Step 1: Install Required Libraries
To get started, we need to install the required libraries. Run the following command in your terminal or Python environment:
Update 2: DON’T FORGET accelerate!!!!! It takes the model from somewhere o the order of ~1m install ~45s inference to ~1.5m install, 3s inference on a Colab T4. Had under 1s inference one time when Ieft the llama-cpp-python ( The MoondreamModel class ) instance laying around and ran from that, so I suspect ~1.5s to be safe is the approximate runtime during sustained, efficient operation. No promises, and i’m sure there are myriads of ways to make that a lot faster, so don’t trust my clumsy hands too far.
This doesn’t sound like a big deal, but the exciting thing about this model is the ability to obtain verbose descriptions w/ details && in-depth visual question answering, all within 1s, all with Colab-ready technologies, all VERY quickly. Think of what you could do if any picture or screenshot was an instant repository of information for free, forever. And could run on your Android phone ( that one’s coming soon ;)
!pip install -U llama-cpp-python huggingface-hub accelerate
This will install the llama-cpp-python
librar(ies), which are required for this tutorial.

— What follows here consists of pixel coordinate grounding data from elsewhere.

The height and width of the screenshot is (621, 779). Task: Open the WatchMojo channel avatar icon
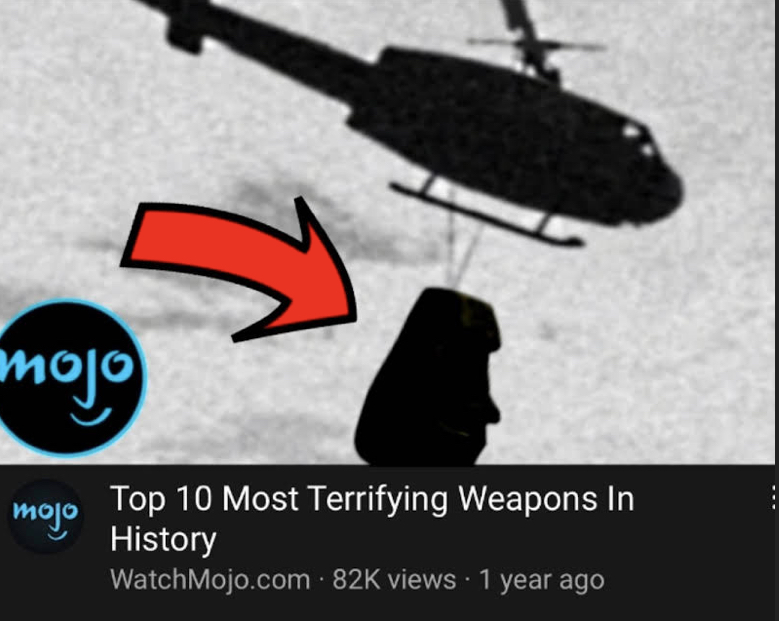(x=46, y=517)
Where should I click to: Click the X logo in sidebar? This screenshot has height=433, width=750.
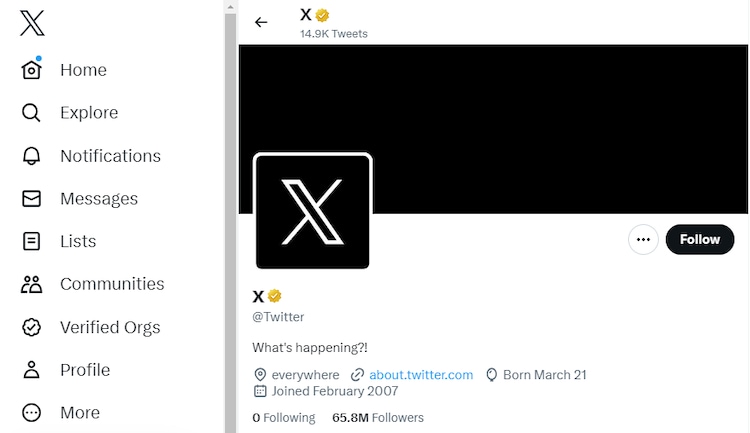[32, 22]
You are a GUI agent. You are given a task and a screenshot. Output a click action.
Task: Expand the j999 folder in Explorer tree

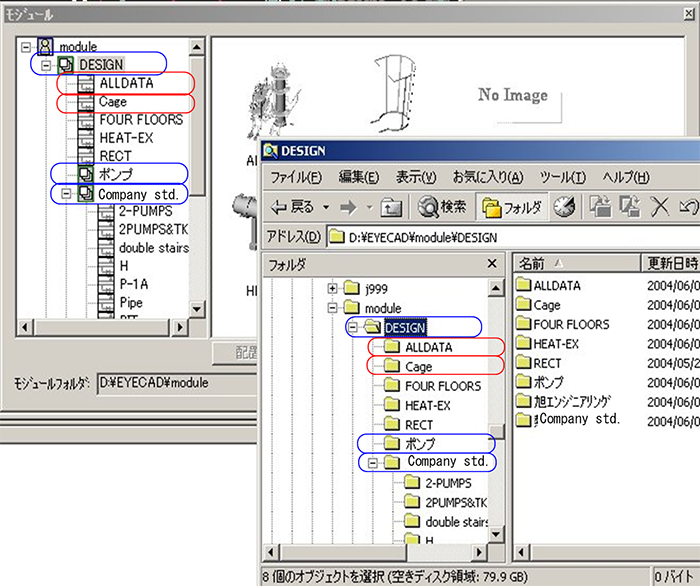(333, 289)
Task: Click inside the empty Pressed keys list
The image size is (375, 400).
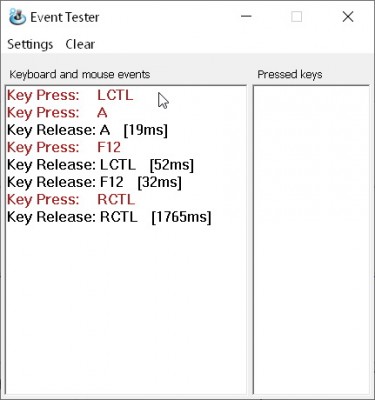Action: [311, 240]
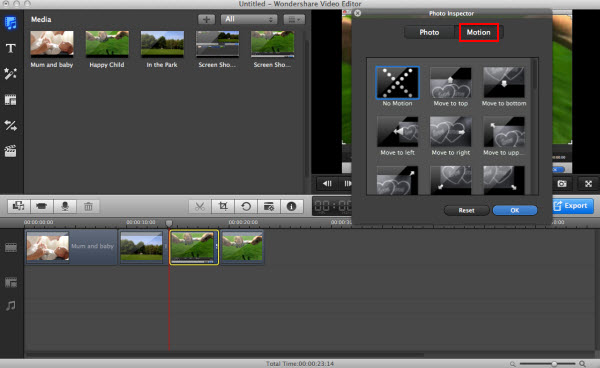Add media with the plus button
The width and height of the screenshot is (600, 368).
tap(206, 19)
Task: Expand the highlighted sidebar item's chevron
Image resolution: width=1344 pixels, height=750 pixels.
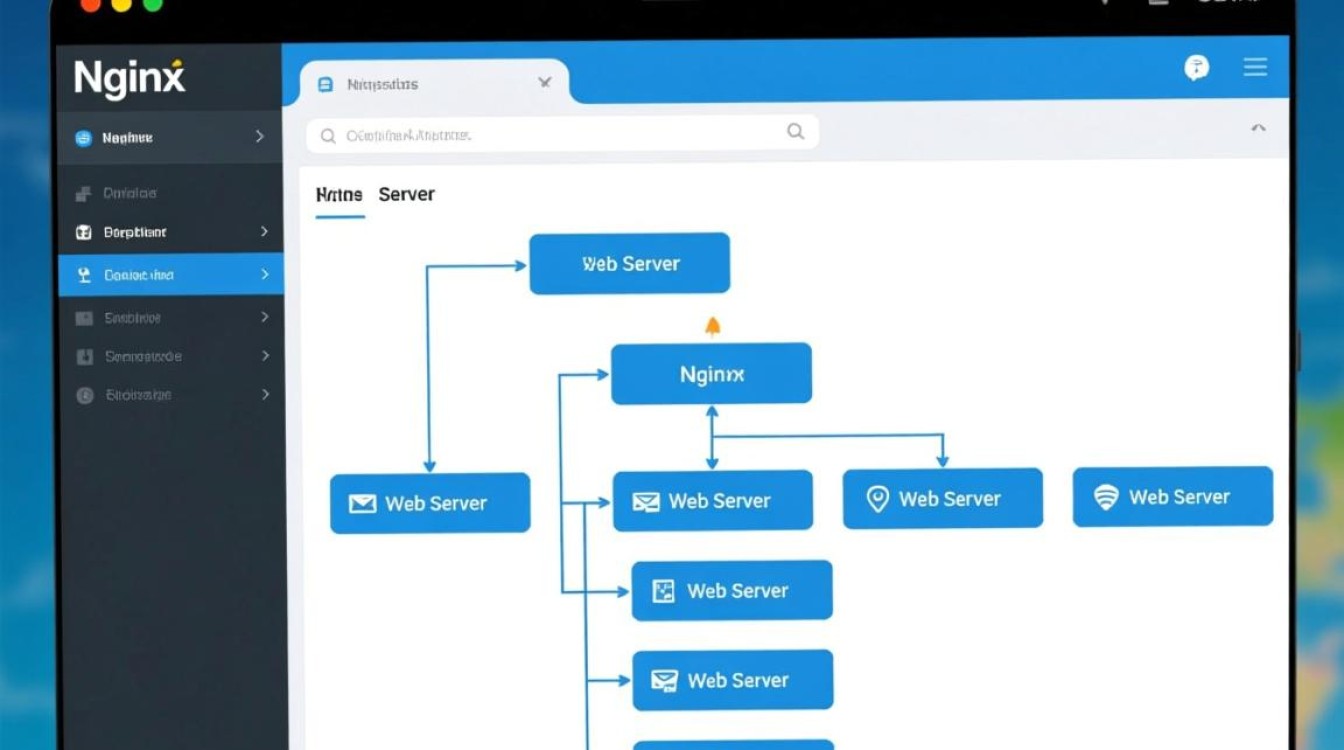Action: 264,274
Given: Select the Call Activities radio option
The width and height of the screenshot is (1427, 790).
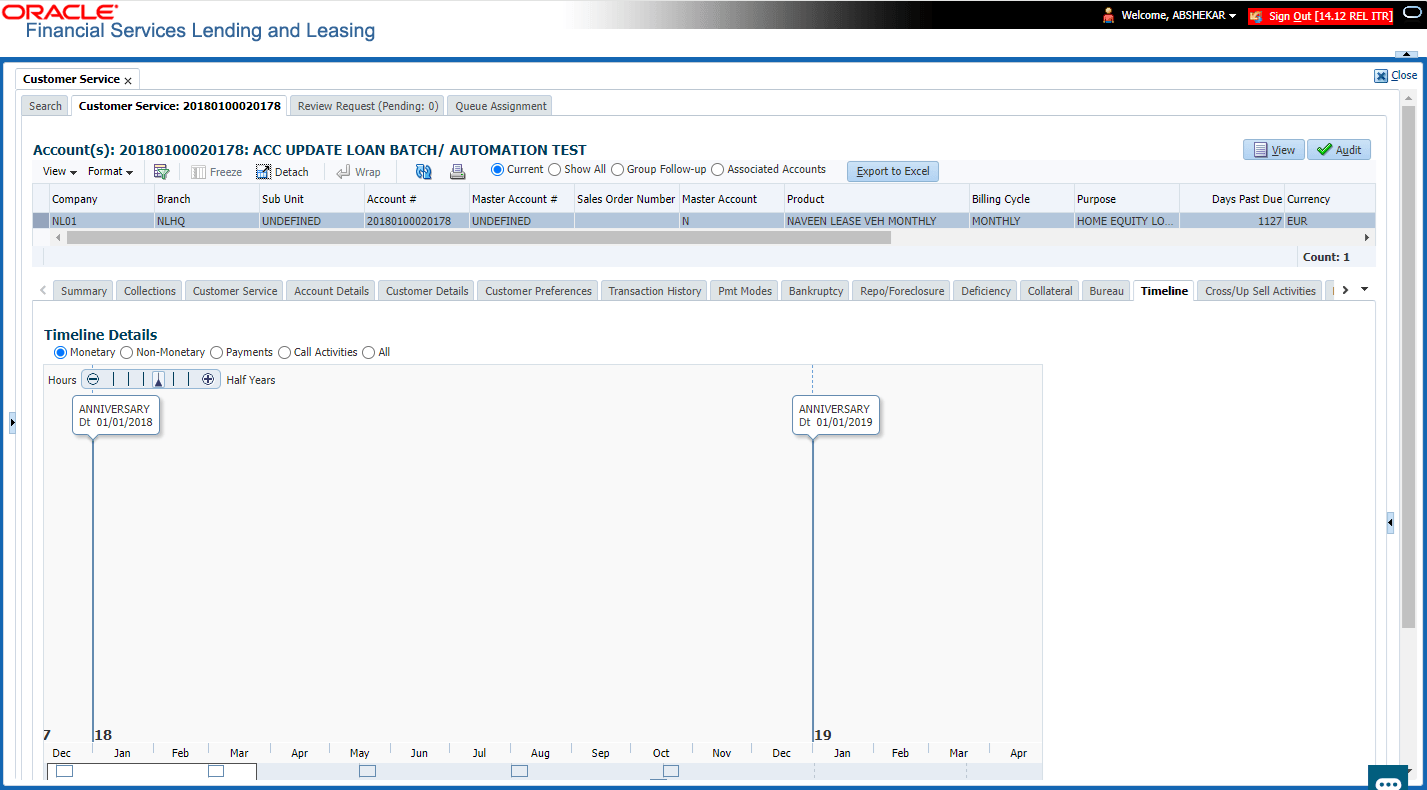Looking at the screenshot, I should [284, 352].
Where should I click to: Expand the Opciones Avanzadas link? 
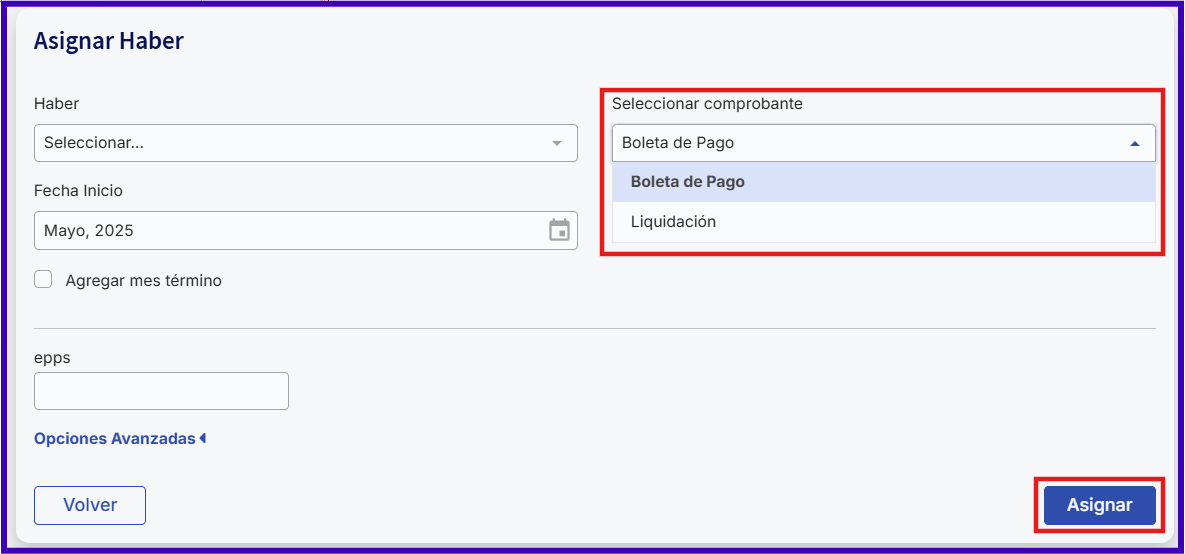(x=115, y=438)
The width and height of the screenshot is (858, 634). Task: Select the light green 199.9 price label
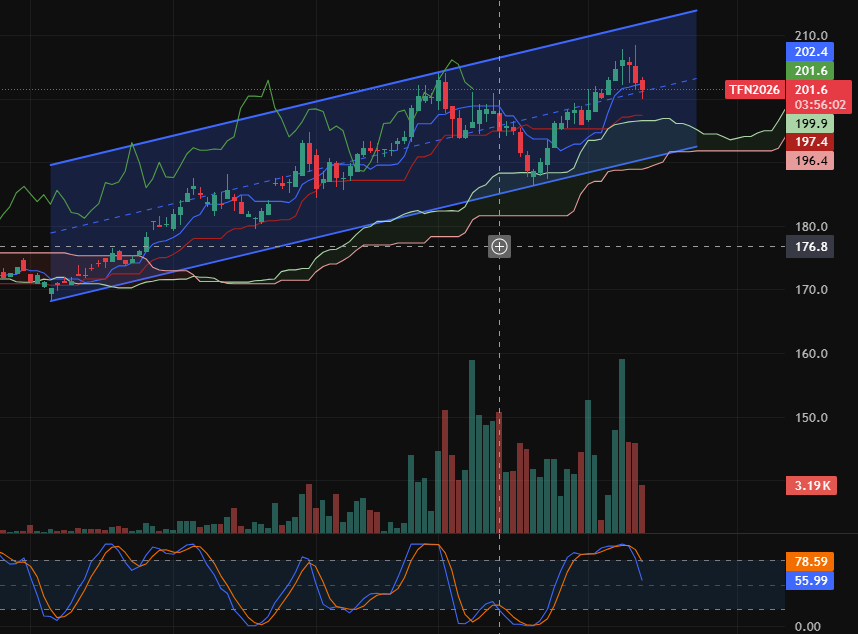coord(809,123)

Step 2: Import Libraries, Define class structure
Next, we'll import the required libraries and deine the MoondreamVision
class:
import os
import requests
from llama_cpp import Llama
from llama_cpp.llama_chat_format import MoondreamChatHandler
class MoondreamVision():
def __init__(self, **kwargs):
pass
def __call__(self, **kwargs):
pass
Step 3: Class Definition
Step 3.1: init ( Python class constructor )
So, several things happening here, nothing that should be too crazy.
def __init__(self, path: str, text_model: str, mmproj: str):
self.path = path
self.text_model = text_model
self.mmproj = mmproj
self.chat_handler = MoondreamChatHandler.from_pretrained(
repo_id=self.path,
filename=self.mmproj,
)
# Initialize our LLM instance with out Chat Handler.
self.llm = Llama.from_pretrained(
repo_id=self.path,
filename=self.text_model,
chat_handler=self.chat_handler, # Trust me, you don't want to write one for a mere example.
n_ctx=32786, # n_ctx should be maxxed out to accomodate the image embedding
)
Step 3.2: call ( Python instance call override operator )
For this one, the code description was just the tutorial description verbatim; So it’s a pure code explanation! Wheee!!!